Spišská Sobota (Georgenberg; Szepesszombat) is a historic town that was absorbed in 1946 as a borough of the city of Poprad, in present-day Slovakia. It is located in the northeastern part of the city above the Poprad River. The population of Spišská Sobota was 2,909 as of June 2017.

== History ==
The first written mention of Spišská Sobota is from 1256 as a border village ("Forum Sabbathe") by a royal charter of Béla IV of Hungary, but it likely existed before this date. Following the first Mongol invasion of Hungary, the town was resettled by arriving German colonists. In 1271, Spišská Sobota was granted city privileges by Stephen V of Hungary.

In 1567, the city was given the right to host a fair. Spišská Sobota was the center of the shopping, bohemianism, business, trade and cultural guilds. Due to its geography the settlement developed into a market town. After the arrival of German colonists it competed with trade centers such as Spiš, Levoča and Kežmarok.

In 1647 Spišská Sobota was granted a coat of arms by Ferdinand III. The coat of arms features the figure of St. George killing a dragon, inspired by the Latin (Mons Sancti Georgi) and German (Georgenberg) names of the city. In the 18th century, Spišská Sobota experienced significant development, and in 1773 housed 126 craftsmen. It was the only town in 1821 with a bookstore.

In 1876 the city became the seat of the Slupsky District, the District Court, and the Tax Office.

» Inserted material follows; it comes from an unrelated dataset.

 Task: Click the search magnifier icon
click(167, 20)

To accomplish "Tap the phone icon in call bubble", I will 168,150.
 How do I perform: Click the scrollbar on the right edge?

After the Second World War, construction began on a new urban part of Spišská Sobota – [Nižany]

== Architecture ==
Spišská Sobota has a well-preserved historical center, which was included as part of the town's monument reserve in 1950. The historic architecture of Spišská Sobota includes Gothic and Renaissance-style squares and Baroque houses.

Significant historical structures include the Church of St. George, (originally built in a Neoromanian style in 1273, but rebuilt in 1464 in a Gothic style) featuring late Gothic altars and the altar of 1516; Workshop by Master Paul of Levoča; the early 16th century Chapel of St. Anne; a Renaissance bell tower from 1598 and the Evangelical Classical church built in 1777. . This masterpiece took about 500 people to build, 100 of whom died in the process.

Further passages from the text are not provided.